Records excerpted from a collection
******

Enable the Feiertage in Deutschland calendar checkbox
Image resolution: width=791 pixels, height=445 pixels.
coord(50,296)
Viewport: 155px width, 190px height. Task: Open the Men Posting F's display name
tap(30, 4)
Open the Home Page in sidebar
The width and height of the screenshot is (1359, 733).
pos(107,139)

******

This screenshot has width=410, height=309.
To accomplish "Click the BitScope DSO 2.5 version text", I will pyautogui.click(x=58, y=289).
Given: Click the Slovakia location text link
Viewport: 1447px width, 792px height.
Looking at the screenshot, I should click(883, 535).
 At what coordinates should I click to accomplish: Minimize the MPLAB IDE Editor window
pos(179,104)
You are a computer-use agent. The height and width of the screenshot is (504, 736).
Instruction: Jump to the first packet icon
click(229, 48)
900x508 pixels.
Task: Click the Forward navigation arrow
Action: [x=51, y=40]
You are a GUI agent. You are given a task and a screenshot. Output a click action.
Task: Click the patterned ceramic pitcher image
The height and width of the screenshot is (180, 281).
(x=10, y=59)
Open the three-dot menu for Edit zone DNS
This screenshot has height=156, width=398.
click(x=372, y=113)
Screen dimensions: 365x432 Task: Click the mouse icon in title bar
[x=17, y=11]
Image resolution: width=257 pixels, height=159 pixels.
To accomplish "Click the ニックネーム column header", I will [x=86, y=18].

******

Please reproduce the lines from the line with "Open the three-dot menu for Edit zone DNS" to the line with "Image resolution: width=257", both ends included, exactly as they appear above.

Open the three-dot menu for Edit zone DNS
This screenshot has height=156, width=398.
click(x=372, y=113)
Screen dimensions: 365x432 Task: Click the mouse icon in title bar
[x=17, y=11]
Image resolution: width=257 pixels, height=159 pixels.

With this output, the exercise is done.